One thing that might be hosing things up a bit is white led's don't switch quickly. They are really UV LED's with a bit of fluorescent material between the LED and the world. The fluorescent material will also luminesce for hours after the LED is turned off. Perhaps because the led never shuts off completely, it is biasing the meter up a few tens of microvolts?

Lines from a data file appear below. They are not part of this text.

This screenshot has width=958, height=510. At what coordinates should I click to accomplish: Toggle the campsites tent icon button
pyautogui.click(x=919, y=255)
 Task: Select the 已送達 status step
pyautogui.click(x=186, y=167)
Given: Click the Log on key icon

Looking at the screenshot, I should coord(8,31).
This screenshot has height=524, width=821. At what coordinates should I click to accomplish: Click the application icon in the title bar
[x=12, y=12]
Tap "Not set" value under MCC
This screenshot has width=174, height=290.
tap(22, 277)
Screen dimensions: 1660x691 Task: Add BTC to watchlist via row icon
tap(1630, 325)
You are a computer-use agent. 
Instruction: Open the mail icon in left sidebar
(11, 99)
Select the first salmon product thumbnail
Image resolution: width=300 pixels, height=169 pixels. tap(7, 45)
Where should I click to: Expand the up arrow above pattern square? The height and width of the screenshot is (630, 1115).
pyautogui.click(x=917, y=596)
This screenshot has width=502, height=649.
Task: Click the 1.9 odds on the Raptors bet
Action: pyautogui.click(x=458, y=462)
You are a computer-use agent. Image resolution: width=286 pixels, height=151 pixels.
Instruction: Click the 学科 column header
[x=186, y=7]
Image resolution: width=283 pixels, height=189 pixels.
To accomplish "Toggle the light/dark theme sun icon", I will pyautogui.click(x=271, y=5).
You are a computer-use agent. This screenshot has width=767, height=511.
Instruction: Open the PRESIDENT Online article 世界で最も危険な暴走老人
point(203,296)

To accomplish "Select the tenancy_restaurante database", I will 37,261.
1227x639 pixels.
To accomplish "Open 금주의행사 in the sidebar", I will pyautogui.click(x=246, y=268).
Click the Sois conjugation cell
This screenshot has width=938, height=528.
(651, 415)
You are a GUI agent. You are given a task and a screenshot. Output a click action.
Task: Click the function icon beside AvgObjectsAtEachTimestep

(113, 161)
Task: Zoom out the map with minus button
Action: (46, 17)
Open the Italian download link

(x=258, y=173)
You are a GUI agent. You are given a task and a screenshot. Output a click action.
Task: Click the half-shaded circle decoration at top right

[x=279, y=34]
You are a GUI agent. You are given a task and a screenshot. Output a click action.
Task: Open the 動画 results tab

-Chuck Harris Dallas Smith wrote:
Finally got around to modify my Fluke 845ab with LED 's for the chopper circuit. Used the 17 volt windings for LED's (Mouser 941-C513AMSNCW0Y0511 Warm White Round LED) instead of the 130 volt, move red wire on transformer pin 9 to pin 7.This winding is 180 degrees out of phase, so I reversed the steering diodes (CR106 & CR107) I left in to help make sure the phase was correct for the LED's when connecting. Change R154 to 6K to set the brightness, selected for good operation of the zero control. Then install jumper to replace C119. Also changed the filter integration response caps C111 to .022uF and C116 to 47uF, this stabilized the jitter to a manageable mode of operation. Meter now works as well or better when the original neon's worked. As the meter originally had this problem, why is the offset reading different when polarity is reversed at the meter input? About 10uV's. Lamp Blocks. _______________________________________________ volt-nuts mailing list -- [email protected] To unsubscribe, go to https://www.febo.com/cgi-bin/mailman/listinfo/volt-nuts and follow the instructions there.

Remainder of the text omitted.